§ Source passage:
BEGIN

Dry Wines Without Botrytis
Super helpful in years when there’s not an abundance of noble rot, these dry wines range in style from simple, un-oaked, early drinkers, to more complex, concentrated, and age-worthy expressions. Again, the dominant variety here will be Furmint.
I’m glad I’m writing this post and not speaking it because I do not know how to pronounce that second word. But what I do know is that the word means “as it comes.” The wine may be dry or sweet, depending on the amount of noble rot present during harvest.
Let me back up a bit…
As with any producer looking to make a sweet wine from botrytis-infected grapes, pickers will have to do several passes in the vineyard, hand picking individual rotten (aszu) grapes. Bunches unaffected at all will be picked separately. And those vines that have partially infected bunches may be collected in a third batch to create these Tokaji Szamorodni. You with me?
So, again, the Tokaji Szamorodni will have noble rot present, but not enough to make a sweet wine. Tokaji Szamorodni may ferment to dryness, but due to the nature of the harvest, those noble rot aromatics will still be present. Tokaji Szamorodni must age in oak for one year and be two years old prior to release.
FUN FACT: The casks for Tokaji Szamorodni are not completely filled, so the juice forms a yeast cap, called flor (yes, like Sherry) that prevents oxygen influence during the aging process. This means that the wines also have a Fino Sherry-like character.
Alright, there’s a bit of a…sticky…process here, so stick with me…
Tokaji Aszu starts with a base wine made from healthy ripe grapes. Now, the key word to remember is aszu, which means “rotten.” At some point before, during, or after the base wine’s fermentation, the aszu (rotten) berries are macerated in that base wine. (I’m guessing timing is a winemaker’s stylistic choice. The book doesn’t go into that much detail.) Alright, so rotten grapes are macerating away—it does this for anywhere between 12 and 60 hours. When that maceration period is over, the juice is then pressed and the wine is aged in oak. The amount of aszu berries used in the maceration process determines the sweetness of the resulting wine.
Rules of the Game: The unit to describe that sweetness is puttony. The minimum residual sugar for Tokaji Aszu is 120 g/L, or 5 puttonyos. Any lower than that, the wines are simply labelled “Late Harvest” (see below) or Tokaji Szamorodni, depending on how the wine was made.

END

§ Task requirements:
A: According to the passage on Tokaji wines, how long must Tokaji Szamorodni age in oak?
B: List, in order, the steps for making Tokaji Aszu as the passage on Tokaji wines describes them.
C: Carry on the passage on Tokaji wines from where it stops.

§ Dataset content:
BEGIN

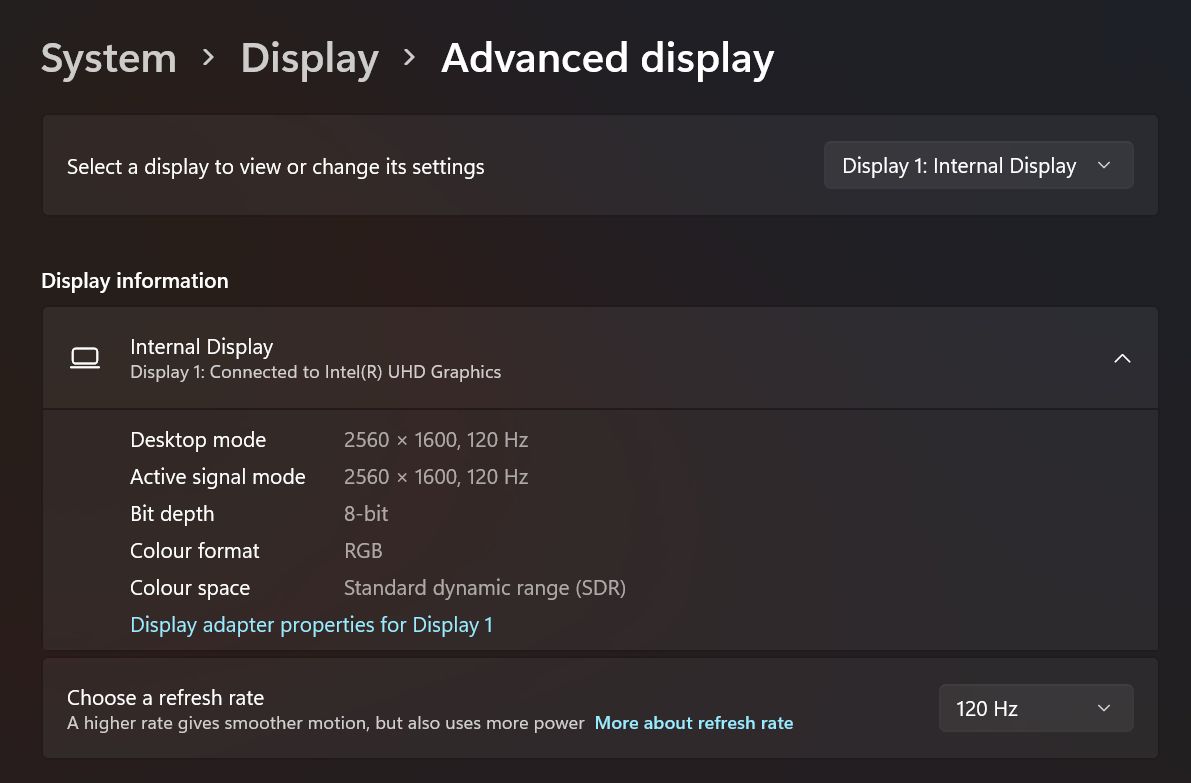1191x783 pixels.
Task: Click the laptop icon beside Internal Display
Action: [85, 358]
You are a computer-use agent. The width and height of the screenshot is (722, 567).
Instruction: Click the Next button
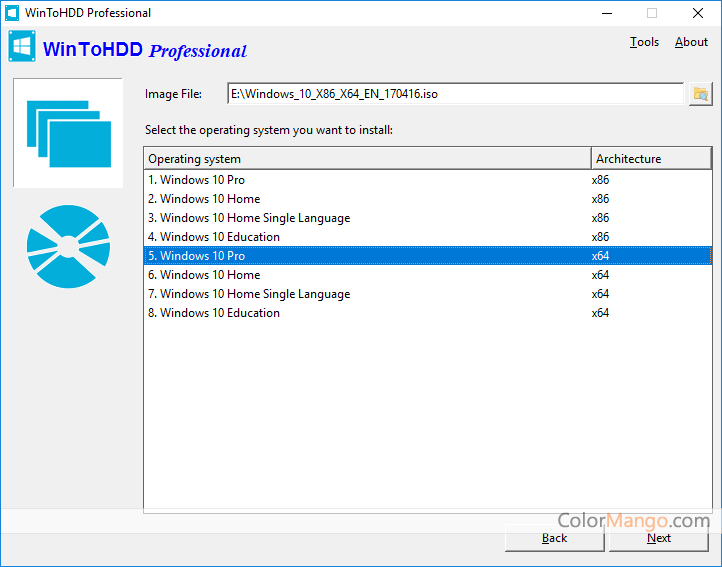point(659,538)
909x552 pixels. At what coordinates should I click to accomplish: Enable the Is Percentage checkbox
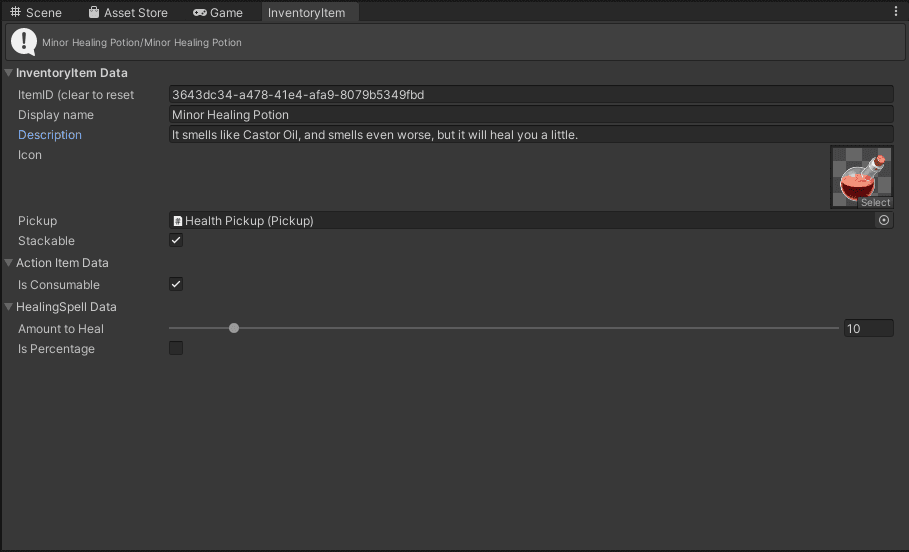pyautogui.click(x=176, y=349)
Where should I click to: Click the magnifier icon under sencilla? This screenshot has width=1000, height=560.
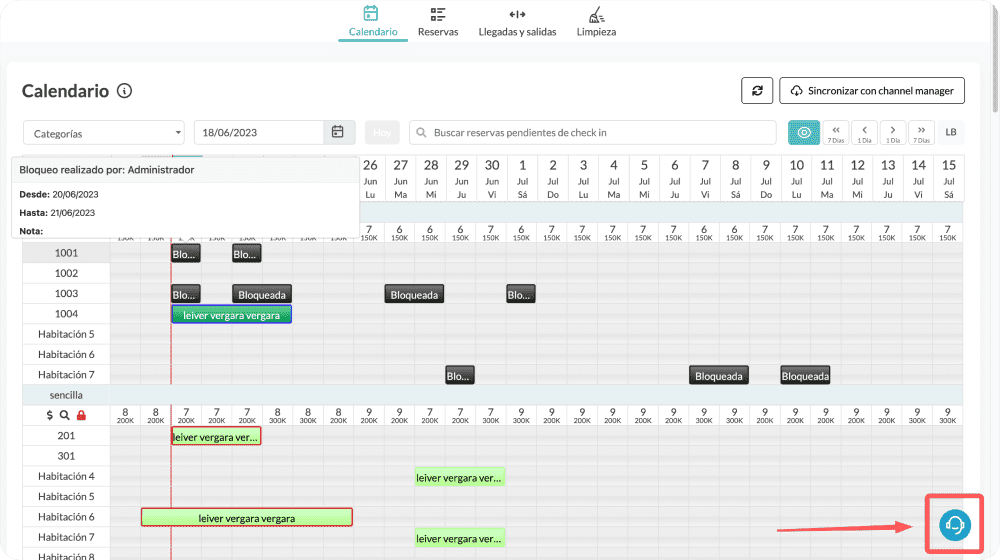click(65, 415)
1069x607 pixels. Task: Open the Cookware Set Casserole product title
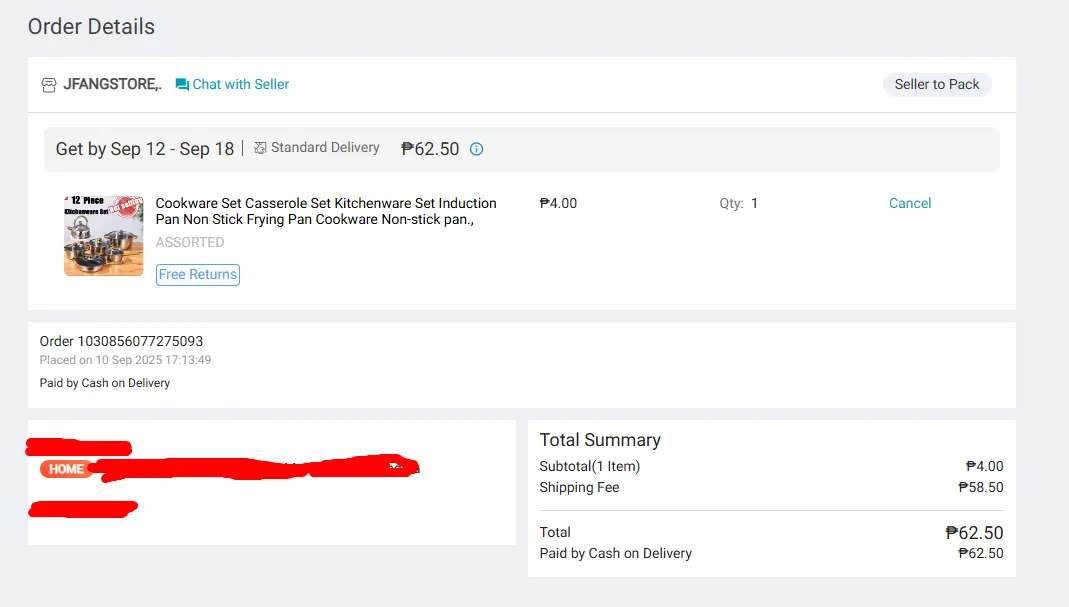(x=326, y=211)
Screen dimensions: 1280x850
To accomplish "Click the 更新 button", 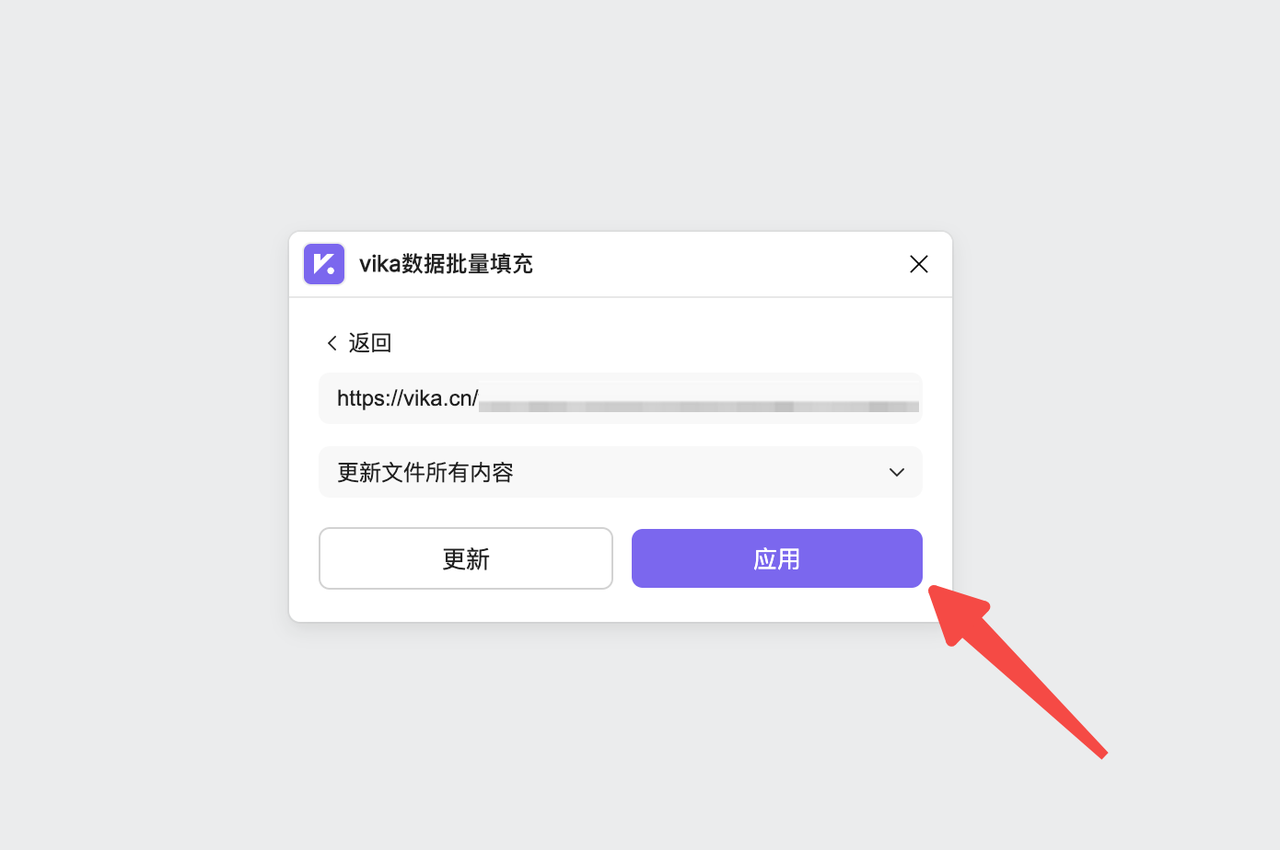I will coord(466,558).
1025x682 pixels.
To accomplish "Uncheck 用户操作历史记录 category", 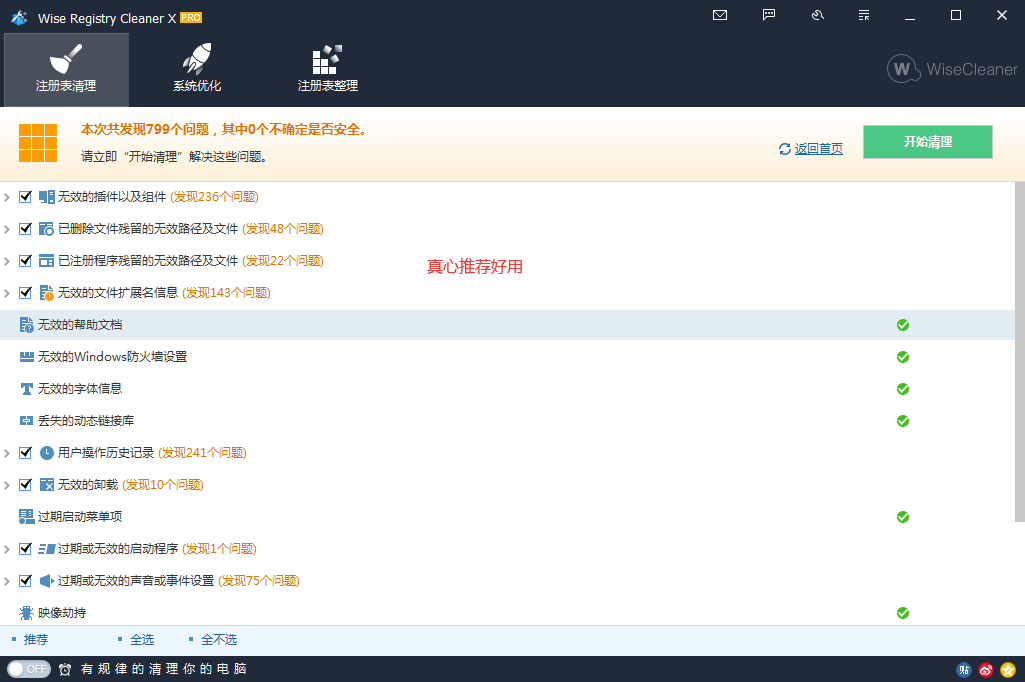I will (25, 452).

END

§ Results of the exercise:
A: One year.

B:
1. A base wine is made from healthy ripe grapes.
2. Before, during, or after the base wine's fermentation, the aszu (rotten) berries are macerated in it for 12 to 60 hours.
3. The juice is pressed.
4. The wine is aged in oak.

C:
Tasting Notes: Well, I don’t have any personally, but it’s described as deep amber, high acid, intense aromas, and flavors of orange peel, apricots, and honey (typical to noble-rot-style wines). As these wines age, the sweetness increases.
Ok, again, this is a process. But if you followed me on that last one, you’ll be ok here.
Eszencia is created using the free run juices of the aszu berries. So, you can imagine, the must is so sweet that the yeast can hardly handle it. It says that it can take years to ferment, and even then, it will struggle to reach 5% ABV.
Rules of the Game: The minimum level of residual sugar for Tokaji Eszencia is 450 g/L. Tokaji Eszencia receives a minimum of 18 months of oak aging and—I’m not sure why on this last bit—”wines can be released in the January of the third year after harvest.) Tough rules…
Tasting Notes: The super sweetness is balanced by the grape’s natural acidity, but the flavors are, indeed, quite concentrated (as you can imagine). It’s noted that these wines can age for “a century or more” and still retain their freshness. (Really?)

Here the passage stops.